The new map reveals that 27 percent of the world’s net forest carbon sink falls within protected areas. Looking at individual areas demonstrates just how effective these designations can be in keeping CO2 in forests.
For example, in Brazil, a stark contrast in carbon emissions is evident between the protected Menkragnotí indigenous reserve and the surrounding unprotected forest. Forests in the reserve continue to absorb about 10 million metric tons of carbon dioxide more from the atmosphere than they emit every year — equivalent to the annual carbon emissions from more than 2 million cars. The area surrounding the Menkragnotí indigenous reserve has become a net carbon source due to clearing for mining, pasture and soy.

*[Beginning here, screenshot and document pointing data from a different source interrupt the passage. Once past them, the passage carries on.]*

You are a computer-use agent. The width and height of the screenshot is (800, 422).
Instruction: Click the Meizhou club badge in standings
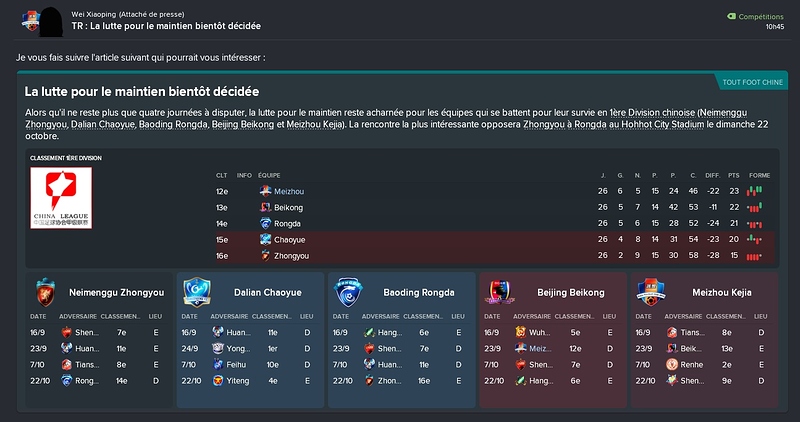[265, 191]
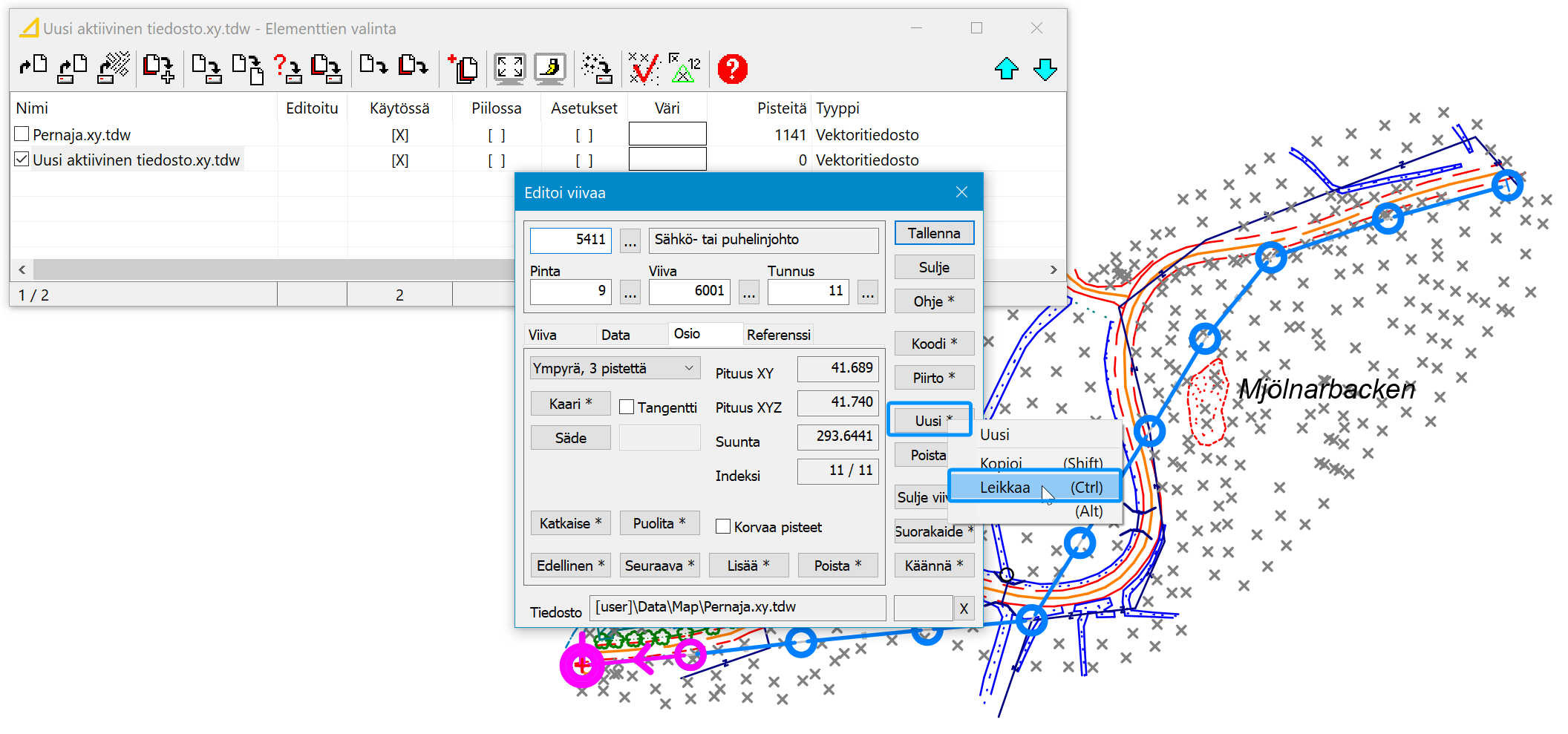Click the cyan up arrow icon
The width and height of the screenshot is (1568, 734).
coord(1006,69)
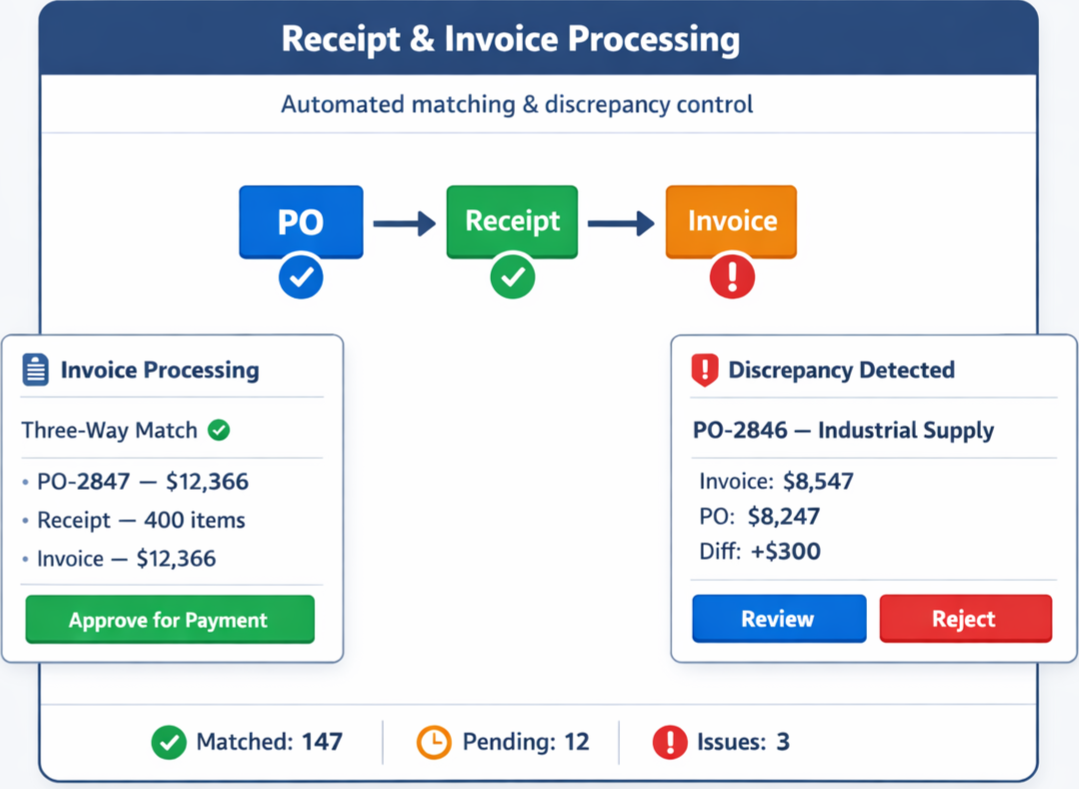Viewport: 1079px width, 789px height.
Task: Collapse the Invoice Processing card
Action: click(160, 369)
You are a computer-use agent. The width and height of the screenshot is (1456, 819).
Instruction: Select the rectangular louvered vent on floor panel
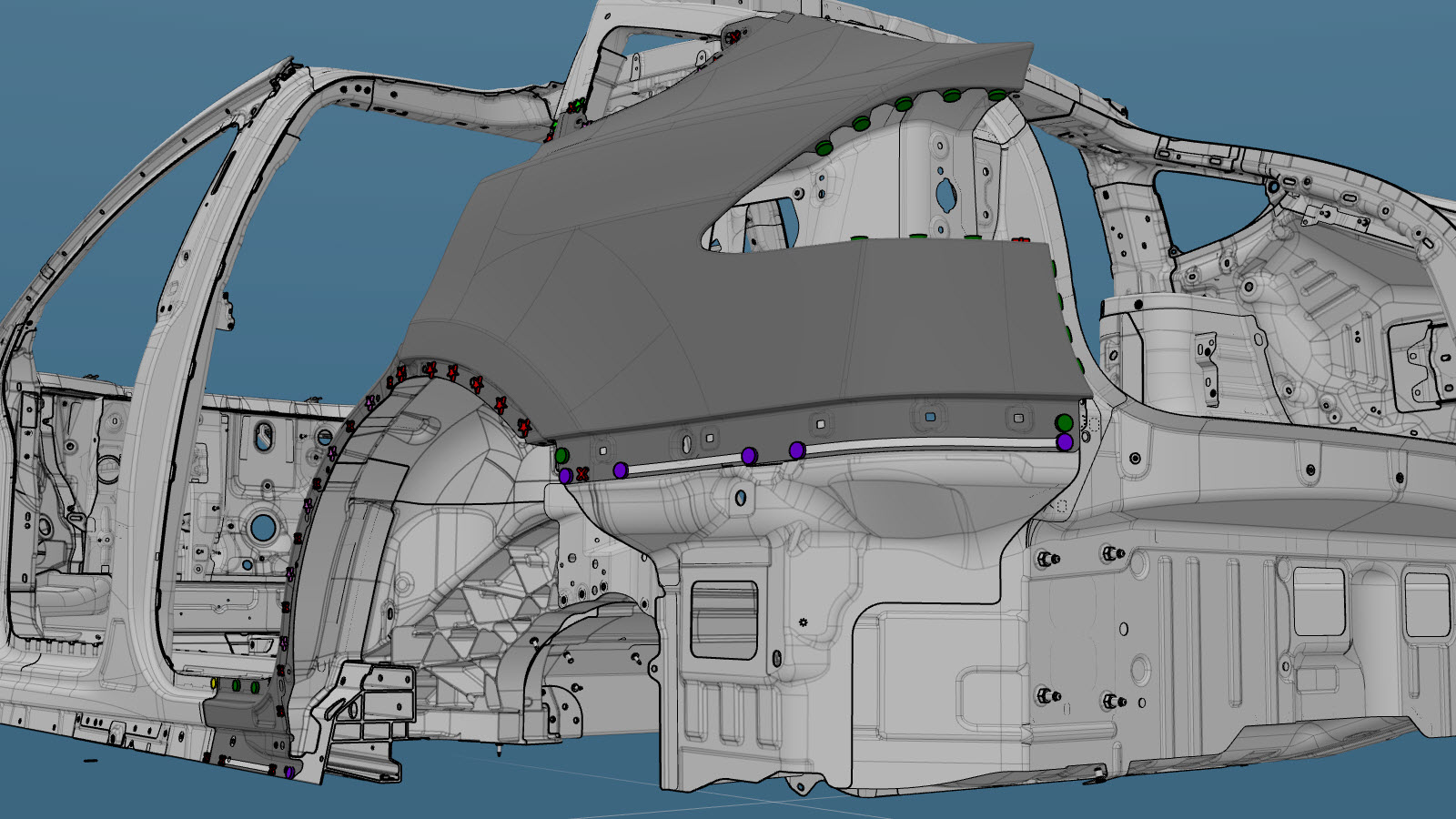coord(723,619)
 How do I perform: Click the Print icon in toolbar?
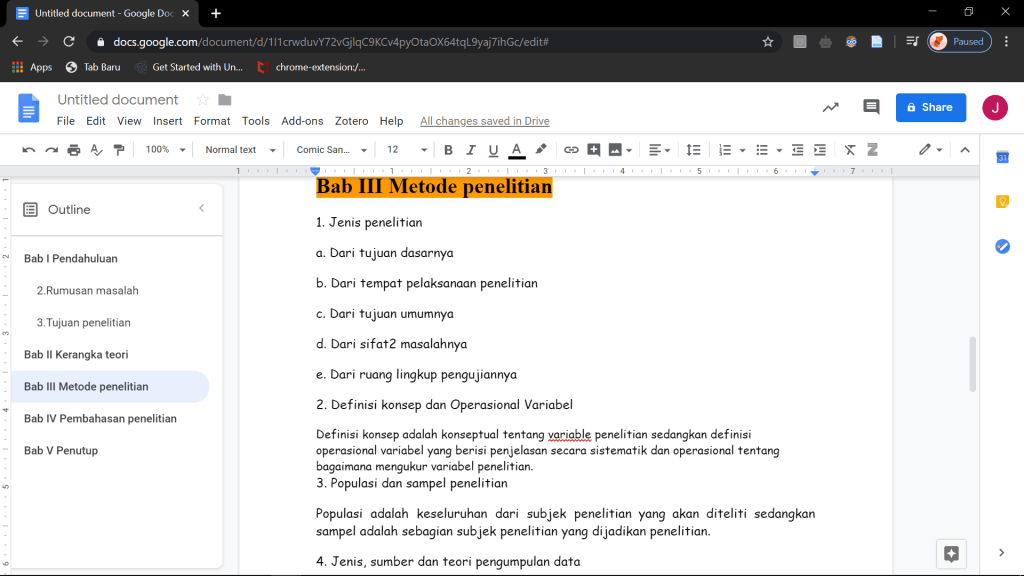tap(73, 150)
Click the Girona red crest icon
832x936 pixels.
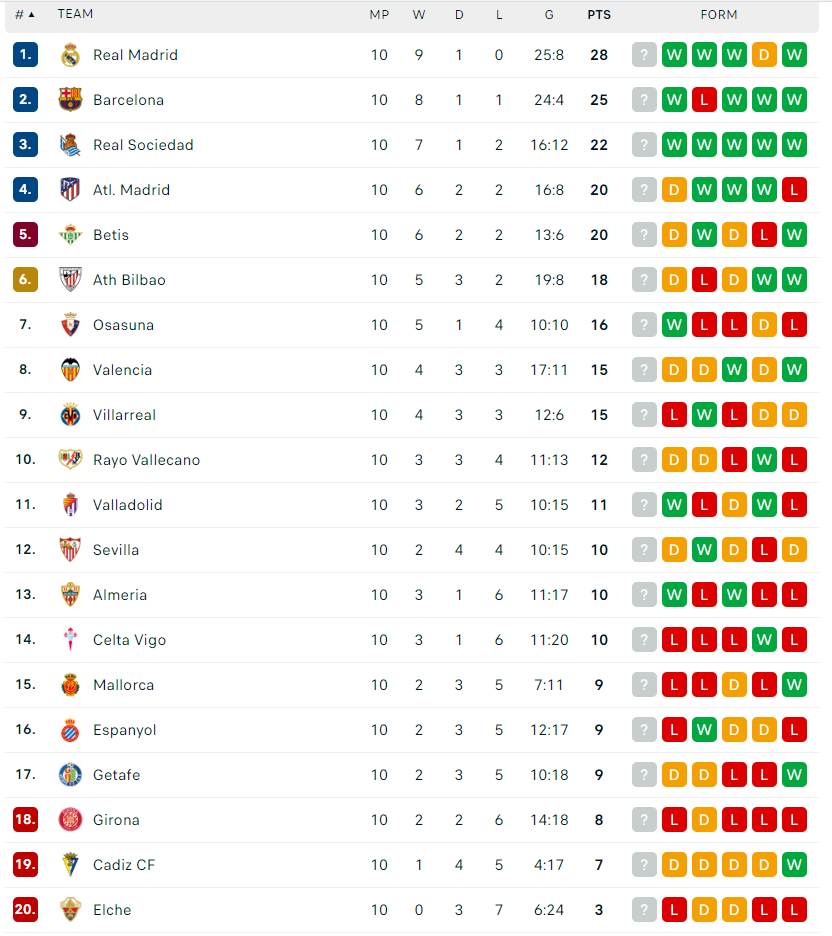70,820
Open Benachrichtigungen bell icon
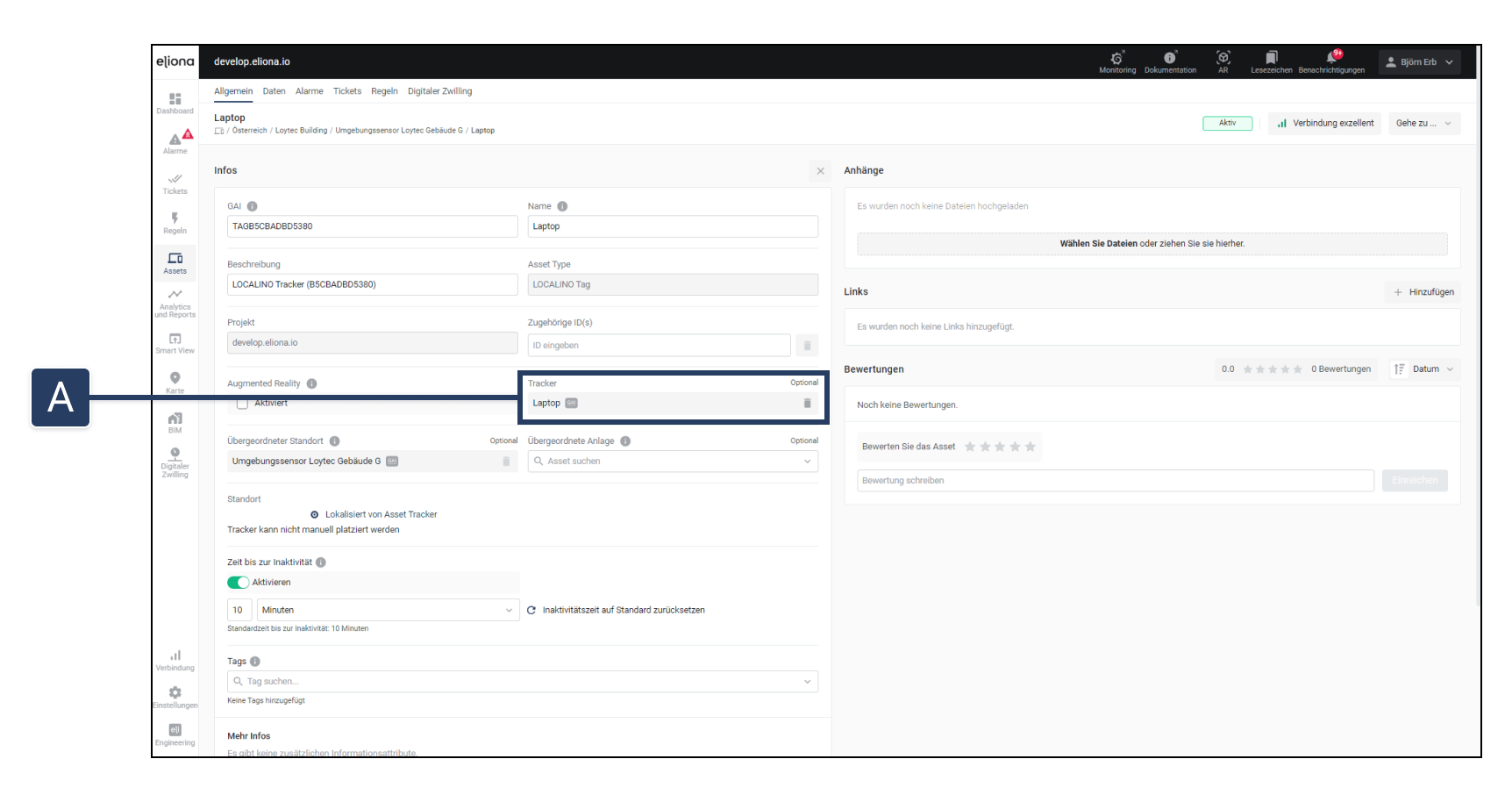 click(x=1331, y=61)
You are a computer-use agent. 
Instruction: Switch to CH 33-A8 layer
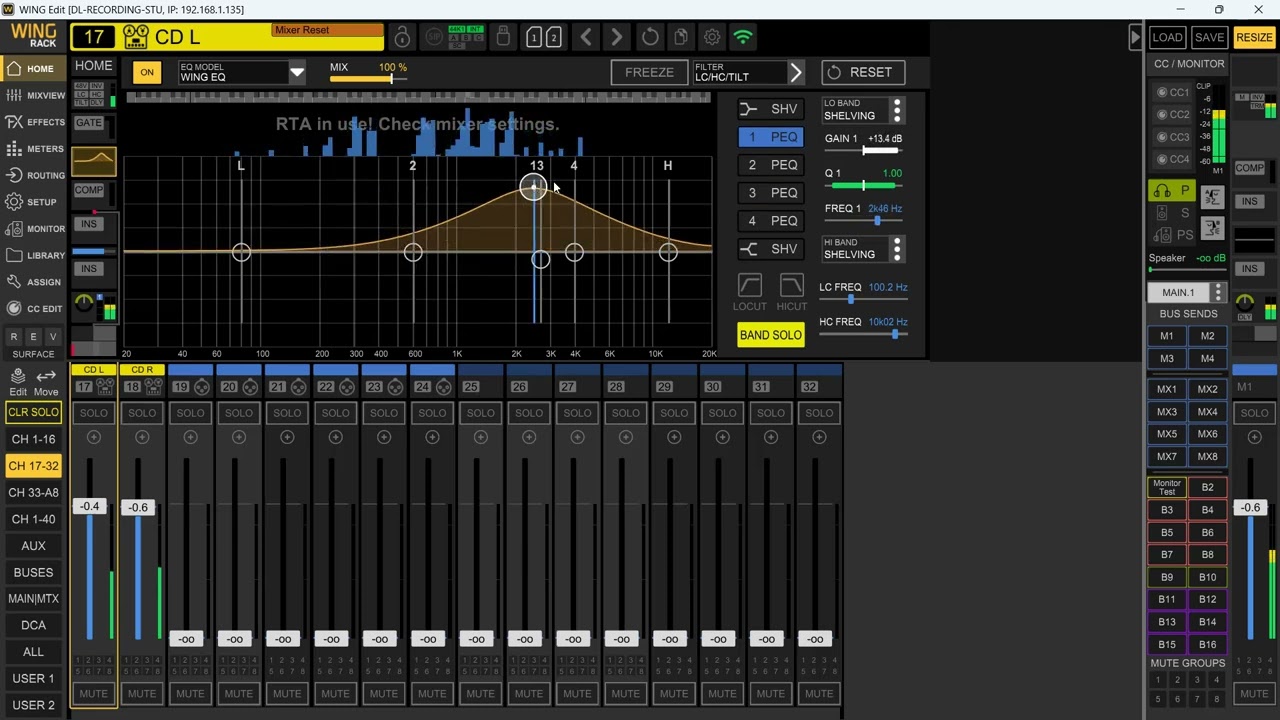coord(34,492)
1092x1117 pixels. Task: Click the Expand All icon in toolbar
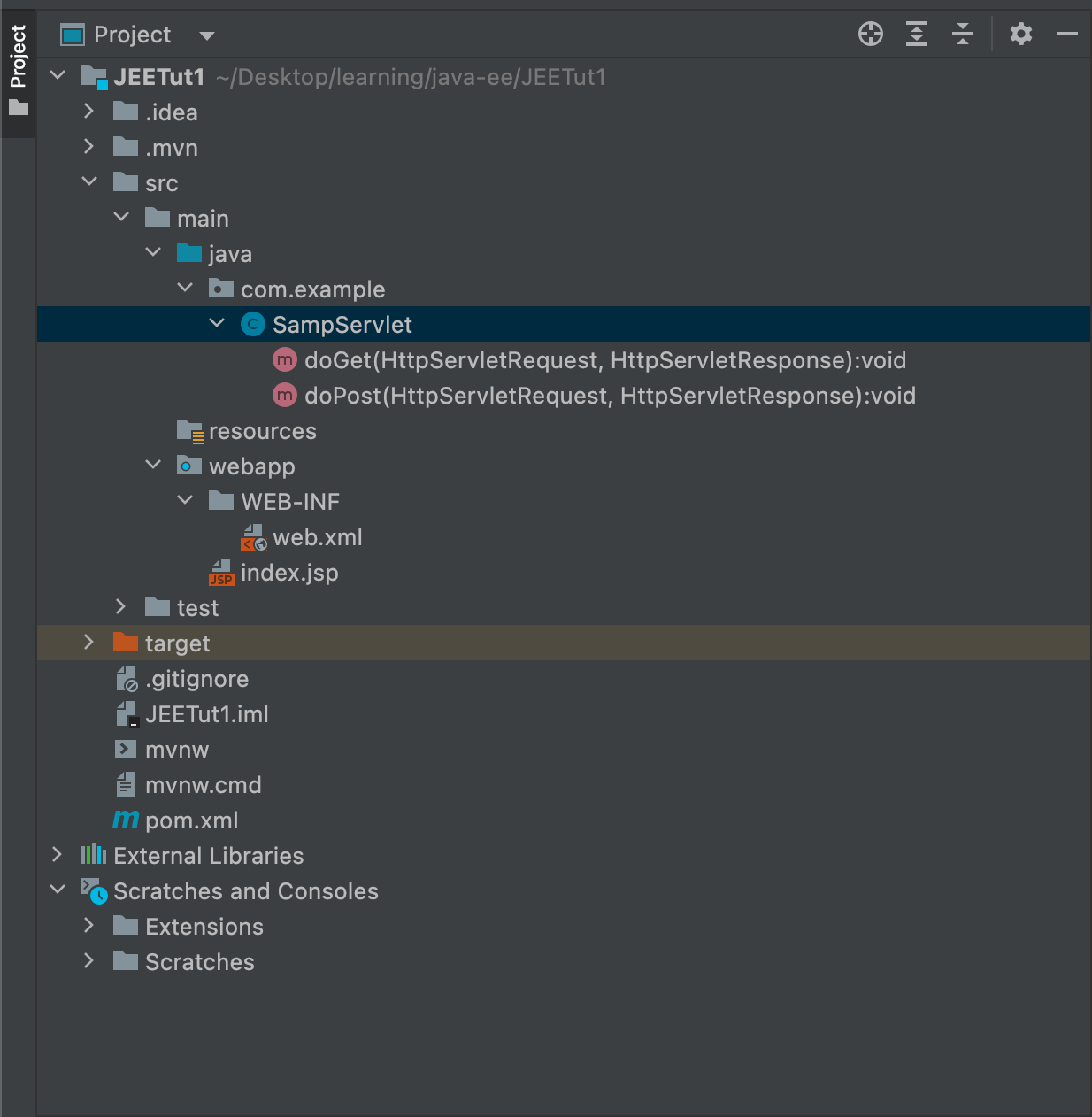pos(916,34)
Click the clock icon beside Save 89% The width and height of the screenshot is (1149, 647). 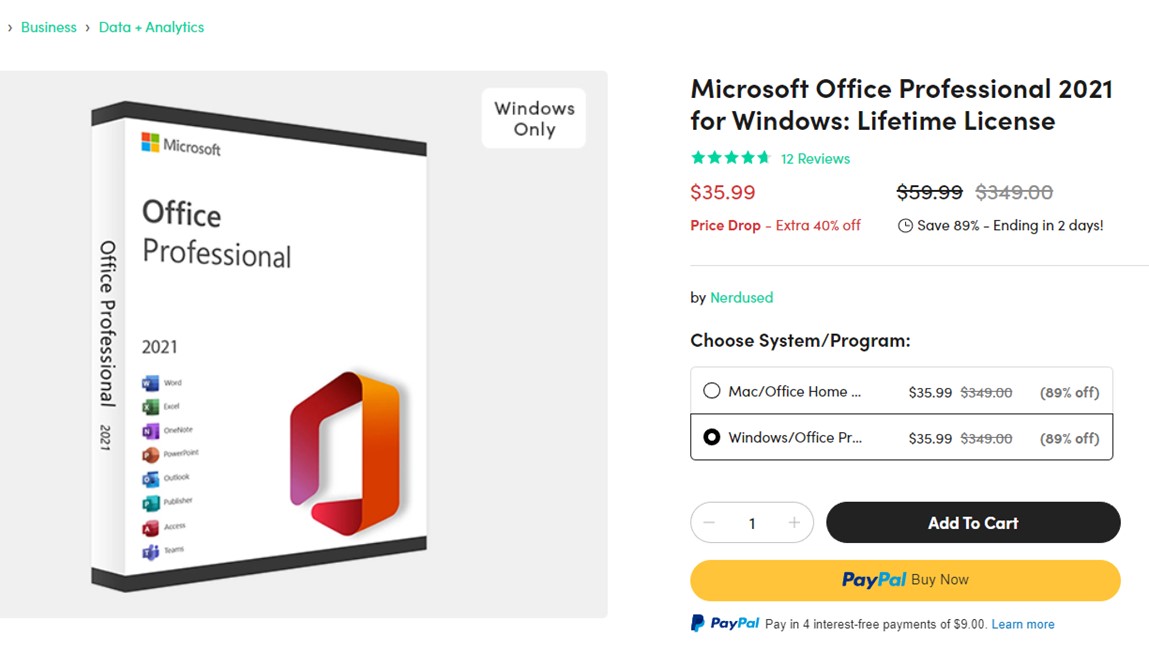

Recognizing Indigenous Peoples and local communities as owners of their lands, and enforcing those rights, is a proven strategy to protect standing forests and enhance carbon stored in them.
Forestry carbon flux varies based on management practices
Nowhere is the bidirectional nature of carbon flux more apparent than in the world’s managed forests, which are cut and regrown to produce timber and concentrated mainly in the United States, Canada, China, Europe and Russia. In these managed forest areas, some patches of trees are harvested or thinned at planned intervals, leading to carbon emissions, while others are left to regrow and absorb carbon.
Ultimately, whether managed forests are carbon sources or sinks depends on how they’re managed — how much time elapses between harvest cycles, how much forest is cut, the age of the trees and, importantly, the total area over which fluxes are calculated.
Zooming in on individual clear-cuts in the new map shows CO2 emissions from the abrupt loss of tree cover during harvest. But at the landscape scale, forestry becomes a patchwork of both CO2 emissions from harvest and carbon removals from previously harvested forests growing back. On the whole, most well-managed forests are net carbon sinks.
Logging in pristine primary forests, however, still represents a concern with respect to both climate and biodiversity. Unlike secondary forests or fast-rotation pine or eucalyptus plantations, harvesting in old-growth forests releases CO2 that has taken centuries to accumulate — carbon that, once lost, is irrecoverable in our lifetime.
Protecting standing forests is critical for climate mitigation
Overall, the data show that keeping existing forests standing remains our best hope for maintaining the vast amount of carbon forests store and continuing the carbon sequestration that, if halted, will worsen the effects of climate change.
While planting new trees (the right way) or letting them regrow naturally can play a role in mitigating climate change (and helping communities adapt to its effects), the new data show that forests that have sprouted up in the past 19 years represent less than 5 percent of the current global forest carbon sink.
Although important to give these young forests the chance to grow into old ones, protecting primary and mature secondary forests today is most important for curbing climate change.
With these new maps, we can identify with unprecedented detail those forests that are capturing and emitting the most carbon. The maps also can be continually improved as better data become available. This gets us one step closer to tracking progress toward reducing emissions from deforestation and identifying where forests are being successfully managed — and where they need more protection.